**STATED GOAL:** Print the records below line for line, with no changes.

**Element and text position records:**
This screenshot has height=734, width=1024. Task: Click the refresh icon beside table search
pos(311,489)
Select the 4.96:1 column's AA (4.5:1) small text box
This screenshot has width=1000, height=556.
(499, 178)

**EXERCISE SOLUTION:**
This screenshot has height=734, width=1024. Task: Click the refresh icon beside table search
pos(311,489)
Select the 4.96:1 column's AA (4.5:1) small text box
This screenshot has width=1000, height=556.
(499, 178)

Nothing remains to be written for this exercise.